Small businesses unaware of key Web site issues

Too many UK small businesses do not understand the issues surrounding domain names and how to make best use of their Web sites,...

Too many UK small businesses do not understand the issues surrounding domain names and how to make best use of their Web sites, according to a new survey.

Some businesses feel ripped off when they find they don't actually own the domain name for their Web site or find advertisements for third parties popping up when users access their site.

Problems such as these were highlighted in a survey from Internet marketing agency Neutralize, conducted on behalf of the government's UK Online for Business initiative.

Neutralize studied the Internet usage of 39 companies and found that more than a third were surprised to discover that they were not the legal registrant of what they thought was their own domain name.

The Federation of Small Businesses (FSB) told that this is just one example of problems faced by SMEs regarding the issue of domain names and Web hosting.

FSB national IT chairman Peter Scargill said: "There appears to be a fundamental lack of knowledge in the SME sector as to what they are getting when investigating or purchasing a domain name.

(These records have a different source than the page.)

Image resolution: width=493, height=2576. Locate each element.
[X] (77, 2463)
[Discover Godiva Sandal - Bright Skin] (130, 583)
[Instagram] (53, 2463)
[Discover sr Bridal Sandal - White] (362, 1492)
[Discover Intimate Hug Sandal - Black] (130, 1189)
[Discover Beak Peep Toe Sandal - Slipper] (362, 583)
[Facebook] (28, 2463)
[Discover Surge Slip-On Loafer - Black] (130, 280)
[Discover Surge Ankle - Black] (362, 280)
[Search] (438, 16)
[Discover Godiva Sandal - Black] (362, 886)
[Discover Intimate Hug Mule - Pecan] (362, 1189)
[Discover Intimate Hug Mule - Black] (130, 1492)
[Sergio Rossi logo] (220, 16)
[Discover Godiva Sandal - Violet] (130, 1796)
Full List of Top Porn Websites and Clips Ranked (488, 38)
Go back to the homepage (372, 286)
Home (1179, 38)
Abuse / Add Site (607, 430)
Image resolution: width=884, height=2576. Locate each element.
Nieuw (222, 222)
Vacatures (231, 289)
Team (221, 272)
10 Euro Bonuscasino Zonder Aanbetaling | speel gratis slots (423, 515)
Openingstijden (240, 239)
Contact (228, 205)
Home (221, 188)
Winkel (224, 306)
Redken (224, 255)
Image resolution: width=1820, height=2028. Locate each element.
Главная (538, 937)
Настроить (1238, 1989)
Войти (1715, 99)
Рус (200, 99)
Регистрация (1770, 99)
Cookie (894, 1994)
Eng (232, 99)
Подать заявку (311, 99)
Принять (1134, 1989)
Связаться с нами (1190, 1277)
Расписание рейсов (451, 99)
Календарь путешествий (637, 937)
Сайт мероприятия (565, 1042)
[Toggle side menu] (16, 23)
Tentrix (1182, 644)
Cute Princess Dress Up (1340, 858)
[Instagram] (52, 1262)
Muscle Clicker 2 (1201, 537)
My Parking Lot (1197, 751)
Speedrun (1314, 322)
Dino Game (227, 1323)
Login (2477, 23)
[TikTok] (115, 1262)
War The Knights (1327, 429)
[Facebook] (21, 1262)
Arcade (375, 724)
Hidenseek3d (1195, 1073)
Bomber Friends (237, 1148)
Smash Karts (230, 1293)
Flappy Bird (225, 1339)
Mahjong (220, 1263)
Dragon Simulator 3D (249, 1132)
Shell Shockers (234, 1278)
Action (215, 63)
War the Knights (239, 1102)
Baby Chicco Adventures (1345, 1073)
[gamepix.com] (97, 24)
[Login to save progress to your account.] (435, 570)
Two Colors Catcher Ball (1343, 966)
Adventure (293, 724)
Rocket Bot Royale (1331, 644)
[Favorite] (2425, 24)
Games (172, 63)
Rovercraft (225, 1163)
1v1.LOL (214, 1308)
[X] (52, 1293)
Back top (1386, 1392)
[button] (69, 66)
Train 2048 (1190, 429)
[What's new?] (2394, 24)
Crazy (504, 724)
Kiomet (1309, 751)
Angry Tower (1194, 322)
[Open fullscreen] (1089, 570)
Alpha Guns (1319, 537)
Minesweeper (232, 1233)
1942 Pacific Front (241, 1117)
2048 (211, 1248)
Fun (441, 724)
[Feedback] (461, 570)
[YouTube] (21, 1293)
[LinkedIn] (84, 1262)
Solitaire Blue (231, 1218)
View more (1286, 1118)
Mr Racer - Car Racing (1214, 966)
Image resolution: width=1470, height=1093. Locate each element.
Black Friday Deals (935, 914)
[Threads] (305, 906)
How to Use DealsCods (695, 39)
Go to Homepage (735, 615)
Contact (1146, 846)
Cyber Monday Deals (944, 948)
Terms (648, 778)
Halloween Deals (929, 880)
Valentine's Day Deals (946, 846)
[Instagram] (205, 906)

The inherent technical expertise in this activity tends to alienate many users."

The FSB fears that too many users are simply bolting a domain name onto their Web site without understanding the real benefits. Scargill also warned SMEs to be wary of relying on technical specialists.

"SME's should be aware of all of these issues and shop around, but be aware that as in everything, there is a balance between price, service, reliability and choice," he said.

The FSB has compiled seven Best Practice points to help SMEs get to grips with the key issues of domain names and site hosting.

1. Are you buying a name to use or just for "brand" protection? If you wish to use the name you need Web pointing for which many service providers charge extra.

2. Be aware that cheaper services may include advertising from third parties. Some ISPs offer cheap domain names, but their advertisement pops up every time a user accesses a site they host.

3. Look for real customer support. Web-based help with no access to a human being is fine when everything is working, extremely frustrating when it is not.

4. Check for lock-in fees. Some providers charge you to transfer out your domain name if you wish to move hosting of your site elsewhere. Charges can be steep.

5. Do you own or rent the domain name of your site? Is it registered in your name or that of the domain providers? Make sure you actually own the name - check the "who is" service and your account details.

6. What features are provided free? You need Web pointing to use your domain name and e-mail forwarding allows you to use your domain name as your e-mail address. Check about charges for additional e-mail addresses.

7. Look for an established provider. Transferring domain names can be disruptive.